Wednesday, May 21, 2014

Predicting the Indian Elections - A Win for Data Science

The exit polls for the recently concluded Indian elections threw up a spectrum of results. Several Cable-TV networks ran their own polls, most of their numbers falling within a seemingly reasonable range, barring a public research group called 'Todays Chanakya', whose numbers were literally off the charts, predicting a massive win for Narendra Modi. People began to take averages of these polls to come up with an 'expected result', and many of these 'poll of polls' excluded TC's result as an outlier, discarding it as unbelievable.

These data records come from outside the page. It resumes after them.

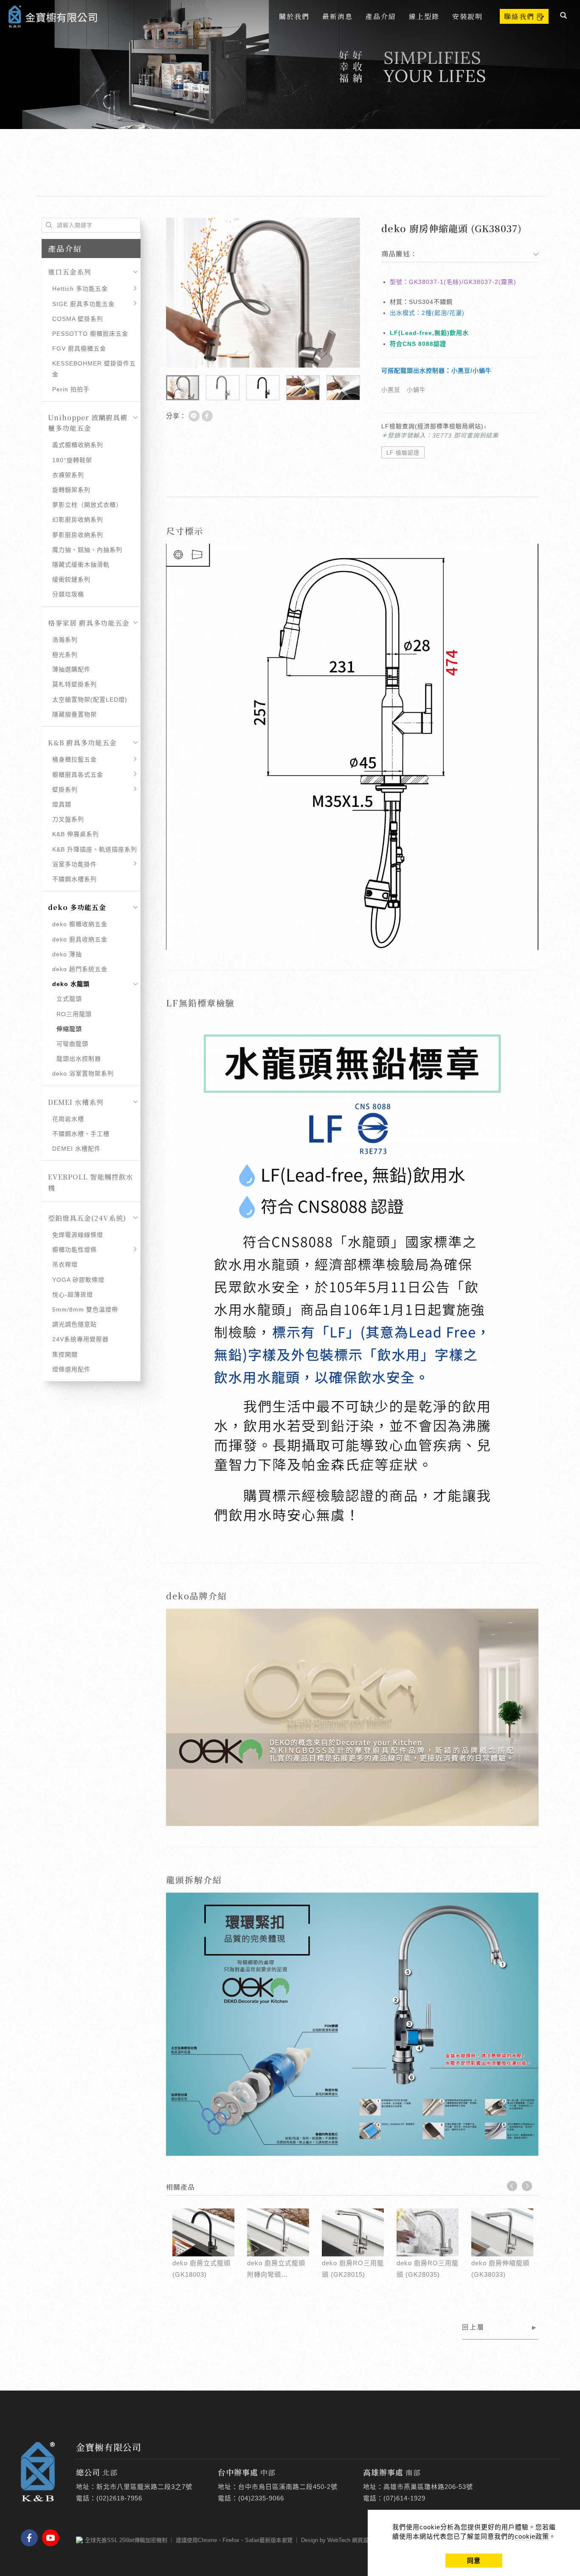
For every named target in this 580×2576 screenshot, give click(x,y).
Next (527, 2186)
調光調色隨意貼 (74, 1324)
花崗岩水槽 (68, 1118)
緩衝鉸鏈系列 (71, 579)
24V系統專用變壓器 (80, 1339)
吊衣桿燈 (65, 1264)
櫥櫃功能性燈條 (74, 1249)
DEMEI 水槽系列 (76, 1102)
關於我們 (294, 16)
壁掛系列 (65, 789)
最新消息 (337, 16)
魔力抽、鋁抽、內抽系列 (87, 549)
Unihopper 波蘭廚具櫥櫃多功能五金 (87, 423)
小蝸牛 (416, 389)
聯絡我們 (519, 16)
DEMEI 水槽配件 (76, 1148)
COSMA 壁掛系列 (77, 318)
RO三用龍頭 (74, 1014)
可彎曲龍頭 (72, 1043)
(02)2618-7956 (119, 2498)
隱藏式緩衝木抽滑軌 (81, 564)
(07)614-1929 (404, 2498)
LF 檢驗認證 (403, 452)
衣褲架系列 (68, 475)
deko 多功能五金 (77, 907)
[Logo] (53, 15)
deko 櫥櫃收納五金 (79, 924)
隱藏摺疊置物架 (74, 714)
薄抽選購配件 (71, 669)
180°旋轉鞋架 (72, 460)
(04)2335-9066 (261, 2498)
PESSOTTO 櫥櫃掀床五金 (90, 333)
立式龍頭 (69, 998)
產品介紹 (381, 16)
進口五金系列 (69, 272)
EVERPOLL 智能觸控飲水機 (90, 1182)
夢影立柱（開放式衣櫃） (87, 504)
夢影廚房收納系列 (77, 534)
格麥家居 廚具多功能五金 (89, 623)
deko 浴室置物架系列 (83, 1073)
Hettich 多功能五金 (80, 288)
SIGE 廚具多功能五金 (83, 304)
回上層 (473, 2327)
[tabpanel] (290, 64)
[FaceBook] (31, 2537)
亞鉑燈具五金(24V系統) (87, 1218)
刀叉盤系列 (68, 819)
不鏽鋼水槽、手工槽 (81, 1133)
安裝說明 (467, 16)
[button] (564, 16)
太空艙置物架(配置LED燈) (89, 699)
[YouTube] (52, 2537)
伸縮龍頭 (69, 1028)
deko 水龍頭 (71, 983)
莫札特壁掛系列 (74, 684)
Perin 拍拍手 (71, 389)
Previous (512, 2186)
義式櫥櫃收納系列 (77, 444)
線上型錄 (424, 16)
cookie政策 (532, 2536)
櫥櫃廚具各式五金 (77, 774)
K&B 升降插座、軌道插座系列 (94, 849)
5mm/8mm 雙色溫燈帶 (85, 1309)
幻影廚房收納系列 (77, 519)
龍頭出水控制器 (78, 1058)
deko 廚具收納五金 (79, 939)
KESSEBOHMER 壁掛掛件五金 (94, 368)
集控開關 (65, 1354)
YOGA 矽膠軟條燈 (78, 1279)
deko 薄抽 (67, 954)
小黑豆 (390, 389)
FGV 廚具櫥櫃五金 (79, 348)
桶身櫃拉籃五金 (74, 759)
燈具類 (61, 804)
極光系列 (65, 654)
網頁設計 (363, 2540)
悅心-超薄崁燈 (72, 1294)
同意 (474, 2560)
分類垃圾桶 (68, 594)
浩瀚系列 (65, 639)
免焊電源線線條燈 (77, 1234)
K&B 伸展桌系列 (75, 834)
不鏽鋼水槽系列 (74, 879)
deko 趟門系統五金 (79, 969)
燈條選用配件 (71, 1369)
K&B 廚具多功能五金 (82, 742)
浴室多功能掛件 (74, 864)
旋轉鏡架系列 (71, 489)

I spent quite a bit of time looking at the meager information provided in the  (TC) website before the results were announced. Buzz-words aside, what caught my attention was the meticulous attention they paid toward obtaining a representative data sample in every single constituency. Their prior track record in predicting elections in India was simply stunning. In a recent state election too, their prediction was an outlier, and turned out to be accurate. This data sampling step is important, especially given the incredibly diverse nature of India's population. Translating projected vote-shares into actual seats won in India's 'first past the post' system is an incredibly daunting problem. If your sample is even slightly messed up, then your seat predictions can be way off, regardless of the sophistication of the predictive analytics you employ. Human judgment and domain expertise is critical.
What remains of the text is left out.